Let’s prove that optimal route has the following form:

1 < a_1 < a_2 < \ldots < n > b_1 > b_2 \ldots > 1.

To prove it, consider some optimal route. Let’s delete n from it for now and let’s try to insert it to some place in a route. If we are inserting between x < y, we are substracting weight of edge xy and adding weights of edges xn and yn. So, it will increase value by (n - x)D + c_{xn} + (n - y)D + c_{yn} - (y - x)D - c_{xy}= 2(n - y)D + c_{xn} + c_{yn} - c_{xy}

We can see that

2(n - y) - D \lt 2(n - y)D + c_{xn} + c_{yn} - c_{xy} \lt 2(n - y)D + 2D.

From that we can see that it always optimal to place n near n - 1.

With the same reasoning, we can show that n - 2 will be near the segment of n and n - 1(by deleting segment of n and n - 1 and couting contribution after inserting it between x and y).

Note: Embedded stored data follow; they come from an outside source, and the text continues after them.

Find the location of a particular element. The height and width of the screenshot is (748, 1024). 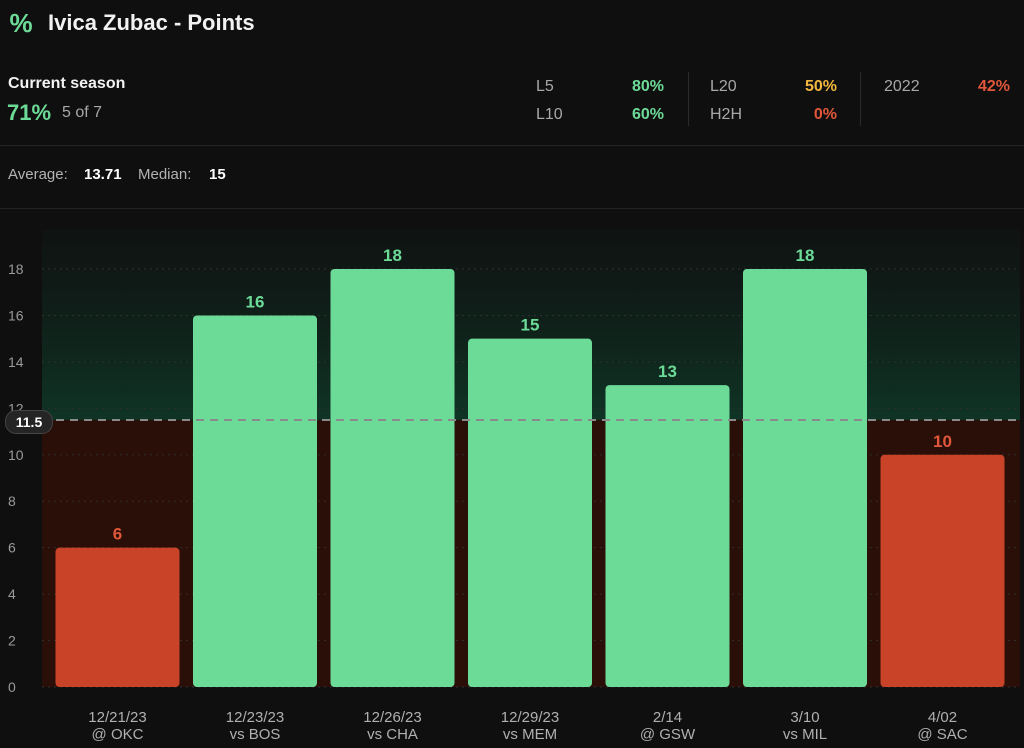

season-hit-rate: 71% is located at coordinates (30, 112).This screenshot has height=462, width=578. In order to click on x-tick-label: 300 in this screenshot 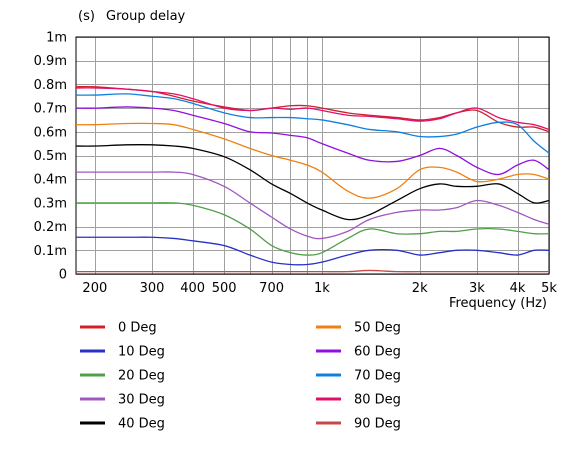, I will do `click(152, 288)`.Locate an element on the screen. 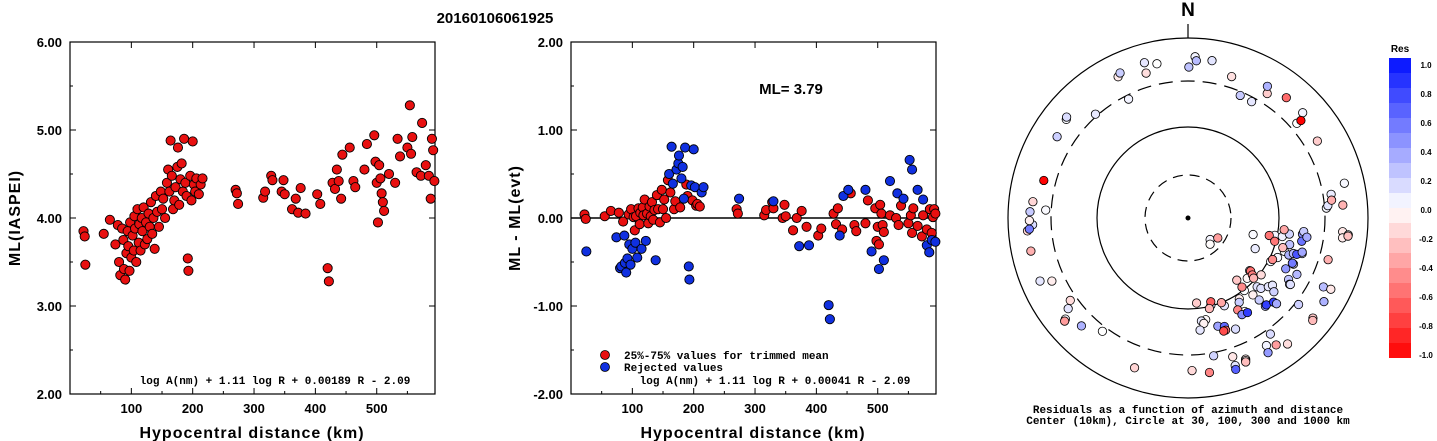  colorbar-label: 0.2 is located at coordinates (1426, 182).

So, it follows that each time we will insert smallest number either to the left, or to the right, so route indeed has such form.

Knowing the form of the optimal answer, we can write dynamic programming dp[x][y] -suppose that we have placed numbers from x to n and numbers on the border are x(it will be also on the border) and y, what’s the minimal length in this case? Then, we can add x - 1 to either left or right border, and update values by the following rules:

- dp[x - 1][x] = min(dp[x - 1][x], dp[x][y] + weight_{x - 1 y})
- dp[x - 1][y] = min(dp[x - 1][y], dp[x][y] + weight_{x - 1 x})

Where weight_{ab} denotes length of the edge ab.

Complexity of our solution is O(n^2).